::: Records shown :::

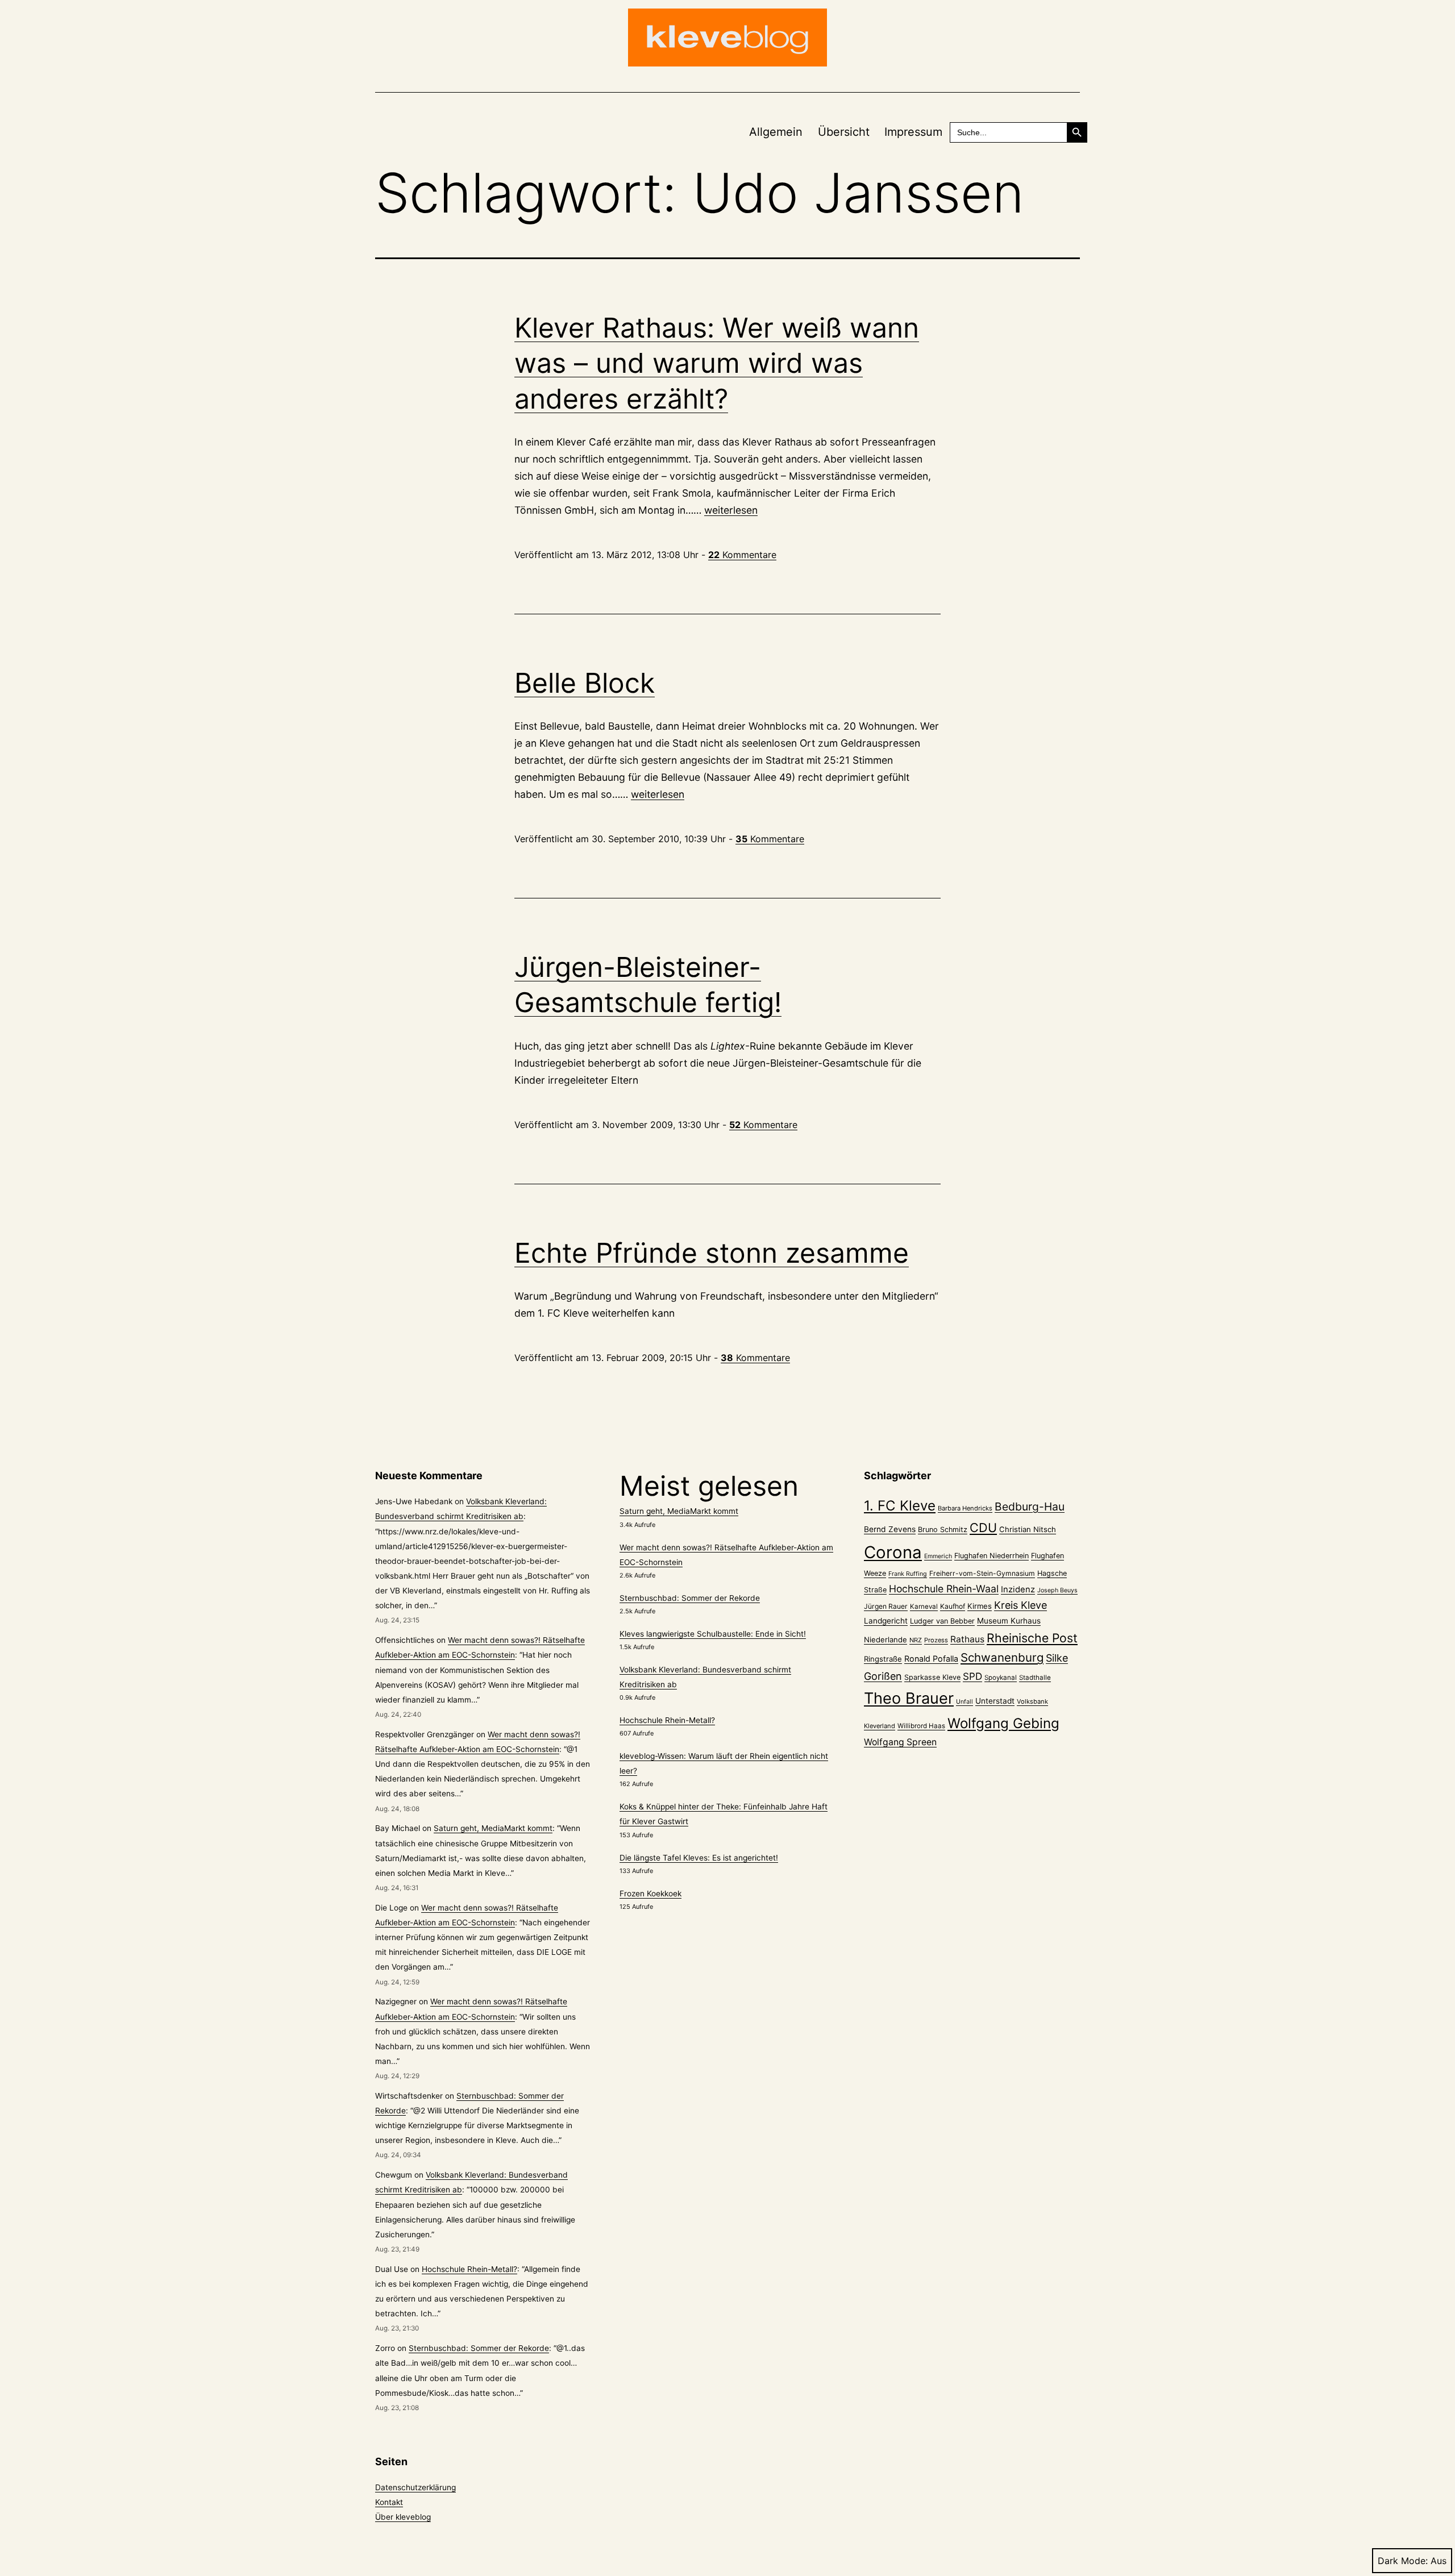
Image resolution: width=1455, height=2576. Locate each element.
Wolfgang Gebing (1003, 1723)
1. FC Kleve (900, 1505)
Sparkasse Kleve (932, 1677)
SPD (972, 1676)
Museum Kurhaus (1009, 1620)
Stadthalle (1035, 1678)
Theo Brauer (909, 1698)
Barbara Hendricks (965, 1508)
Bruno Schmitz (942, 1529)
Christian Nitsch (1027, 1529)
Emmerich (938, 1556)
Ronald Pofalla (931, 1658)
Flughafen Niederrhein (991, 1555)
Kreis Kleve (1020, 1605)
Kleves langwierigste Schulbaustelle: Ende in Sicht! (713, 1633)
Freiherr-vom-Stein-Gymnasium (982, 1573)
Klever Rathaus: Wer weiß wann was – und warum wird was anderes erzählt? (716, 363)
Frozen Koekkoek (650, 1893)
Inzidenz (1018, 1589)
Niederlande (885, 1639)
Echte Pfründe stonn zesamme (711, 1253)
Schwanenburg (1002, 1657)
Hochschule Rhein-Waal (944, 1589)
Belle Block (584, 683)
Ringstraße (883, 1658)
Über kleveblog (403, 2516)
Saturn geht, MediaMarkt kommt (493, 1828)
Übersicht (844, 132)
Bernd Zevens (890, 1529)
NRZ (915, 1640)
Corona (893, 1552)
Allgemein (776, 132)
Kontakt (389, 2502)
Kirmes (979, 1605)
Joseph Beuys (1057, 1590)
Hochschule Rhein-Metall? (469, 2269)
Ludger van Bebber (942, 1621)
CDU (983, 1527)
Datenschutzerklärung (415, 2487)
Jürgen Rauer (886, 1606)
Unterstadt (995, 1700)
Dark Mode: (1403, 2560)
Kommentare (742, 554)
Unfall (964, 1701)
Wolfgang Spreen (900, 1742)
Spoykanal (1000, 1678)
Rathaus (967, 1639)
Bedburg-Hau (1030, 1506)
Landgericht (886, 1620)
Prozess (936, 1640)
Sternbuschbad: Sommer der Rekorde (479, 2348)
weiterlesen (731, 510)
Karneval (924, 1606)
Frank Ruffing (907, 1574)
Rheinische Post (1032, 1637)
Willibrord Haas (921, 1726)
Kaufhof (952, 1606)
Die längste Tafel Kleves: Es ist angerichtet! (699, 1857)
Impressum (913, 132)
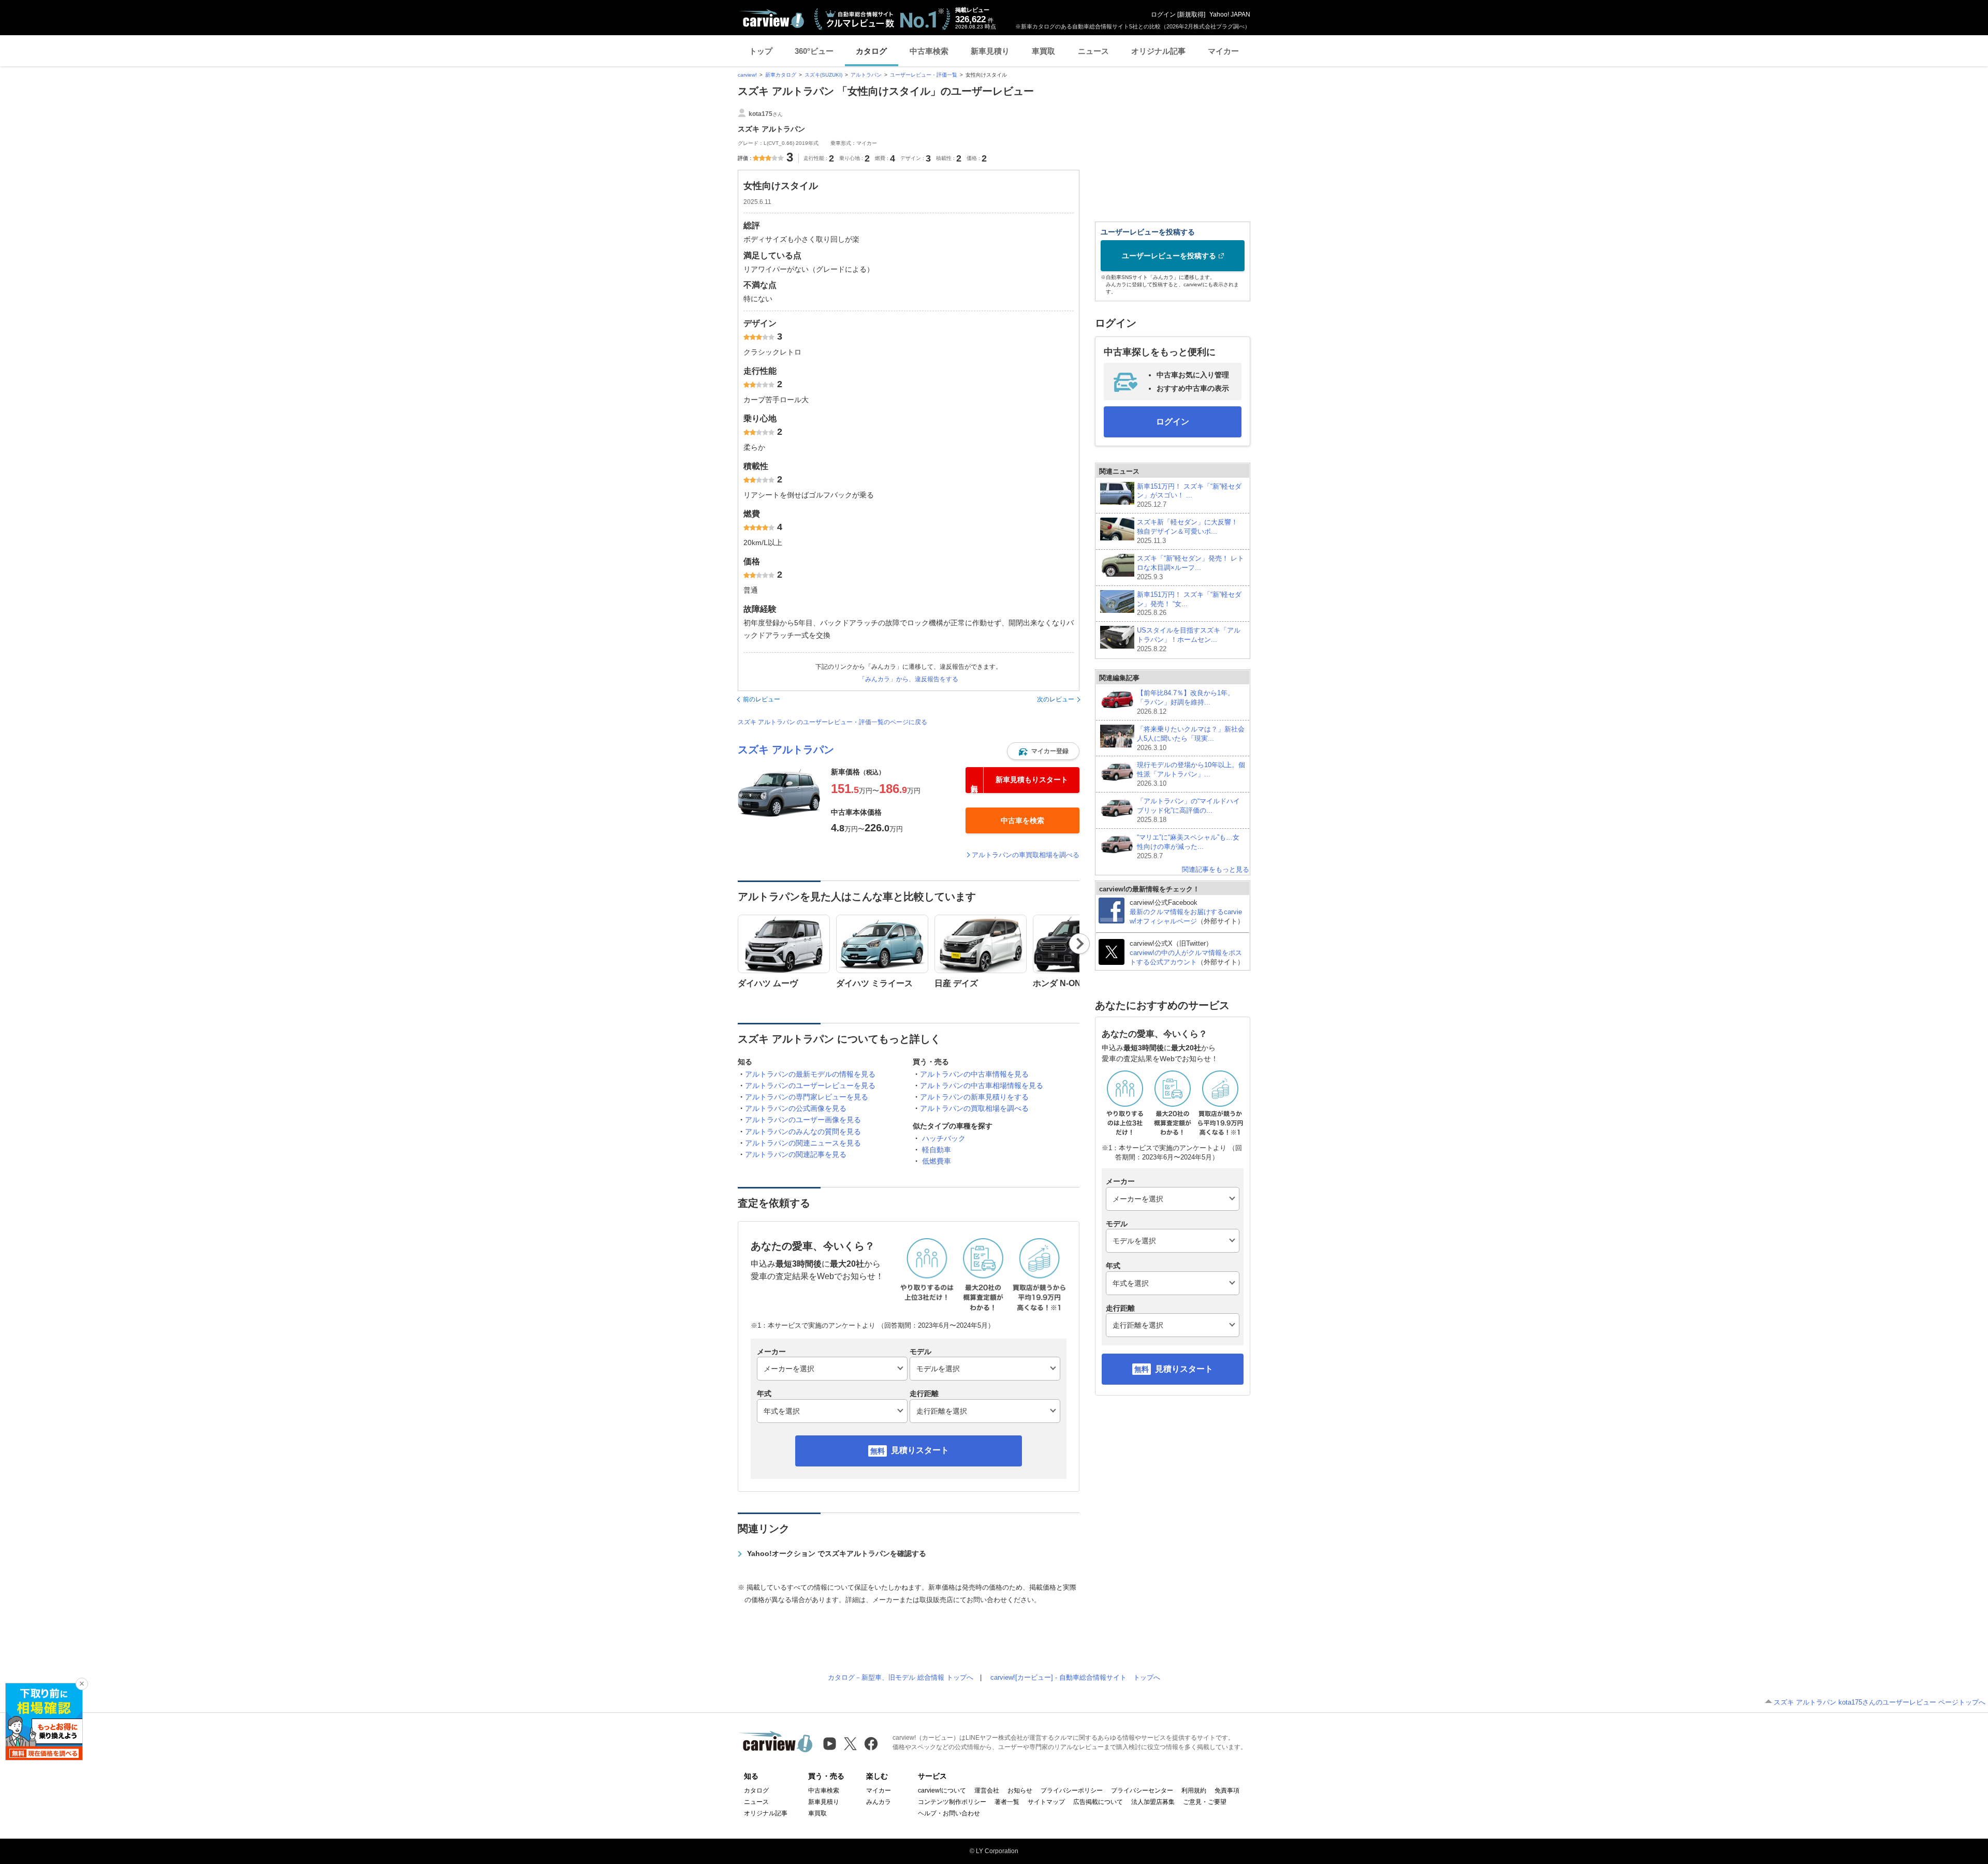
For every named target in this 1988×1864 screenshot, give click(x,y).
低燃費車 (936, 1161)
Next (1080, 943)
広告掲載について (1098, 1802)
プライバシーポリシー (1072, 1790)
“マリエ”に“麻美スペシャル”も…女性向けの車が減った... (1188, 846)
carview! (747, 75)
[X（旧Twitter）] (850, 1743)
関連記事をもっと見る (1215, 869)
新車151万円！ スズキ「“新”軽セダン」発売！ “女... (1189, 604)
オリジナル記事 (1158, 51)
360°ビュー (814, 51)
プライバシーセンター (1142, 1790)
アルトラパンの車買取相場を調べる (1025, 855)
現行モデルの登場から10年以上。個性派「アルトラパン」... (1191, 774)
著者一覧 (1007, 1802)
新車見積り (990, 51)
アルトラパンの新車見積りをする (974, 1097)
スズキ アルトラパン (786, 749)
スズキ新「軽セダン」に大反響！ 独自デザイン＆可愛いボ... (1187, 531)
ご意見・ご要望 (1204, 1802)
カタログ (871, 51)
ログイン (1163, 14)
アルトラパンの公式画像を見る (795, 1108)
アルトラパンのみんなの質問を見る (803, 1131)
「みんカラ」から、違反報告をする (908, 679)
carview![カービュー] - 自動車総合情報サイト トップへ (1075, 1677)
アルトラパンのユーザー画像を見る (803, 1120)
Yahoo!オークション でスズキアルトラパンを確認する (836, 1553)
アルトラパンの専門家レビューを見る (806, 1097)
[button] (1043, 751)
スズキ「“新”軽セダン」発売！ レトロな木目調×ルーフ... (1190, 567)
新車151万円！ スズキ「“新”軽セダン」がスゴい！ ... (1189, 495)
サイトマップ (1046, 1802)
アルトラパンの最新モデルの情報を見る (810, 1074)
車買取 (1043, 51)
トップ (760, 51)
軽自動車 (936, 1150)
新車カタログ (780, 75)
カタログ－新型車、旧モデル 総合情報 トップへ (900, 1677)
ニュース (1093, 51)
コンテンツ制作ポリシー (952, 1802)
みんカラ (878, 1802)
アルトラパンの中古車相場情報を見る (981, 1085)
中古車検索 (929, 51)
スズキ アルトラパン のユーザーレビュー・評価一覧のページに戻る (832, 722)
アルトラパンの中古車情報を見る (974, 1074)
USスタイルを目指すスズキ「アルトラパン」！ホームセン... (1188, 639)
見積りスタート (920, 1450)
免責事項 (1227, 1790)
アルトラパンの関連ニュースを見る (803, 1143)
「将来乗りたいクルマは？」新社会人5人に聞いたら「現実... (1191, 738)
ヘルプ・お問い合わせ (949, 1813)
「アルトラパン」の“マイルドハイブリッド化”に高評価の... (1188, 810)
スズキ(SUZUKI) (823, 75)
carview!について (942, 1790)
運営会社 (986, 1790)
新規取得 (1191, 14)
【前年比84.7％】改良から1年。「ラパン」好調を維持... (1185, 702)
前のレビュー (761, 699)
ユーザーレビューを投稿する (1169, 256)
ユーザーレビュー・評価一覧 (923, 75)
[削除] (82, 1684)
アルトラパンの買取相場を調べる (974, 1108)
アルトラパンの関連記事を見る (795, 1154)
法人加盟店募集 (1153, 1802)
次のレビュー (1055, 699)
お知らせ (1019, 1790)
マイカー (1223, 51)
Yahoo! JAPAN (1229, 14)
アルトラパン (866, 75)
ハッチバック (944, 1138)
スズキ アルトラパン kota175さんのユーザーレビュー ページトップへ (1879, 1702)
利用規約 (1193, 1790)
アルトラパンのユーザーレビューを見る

:::

Goal of the exercise -> Your output should consist only of the lines from the one containing "法人加盟店募集 (1153, 1802)" to the end of the records above, each retyped exactly.

Written answer ->
法人加盟店募集 (1153, 1802)
次のレビュー (1055, 699)
お知らせ (1019, 1790)
マイカー (1223, 51)
Yahoo! JAPAN (1229, 14)
アルトラパン (866, 75)
ハッチバック (944, 1138)
スズキ アルトラパン kota175さんのユーザーレビュー ページトップへ (1879, 1702)
利用規約 (1193, 1790)
アルトラパンのユーザーレビューを見る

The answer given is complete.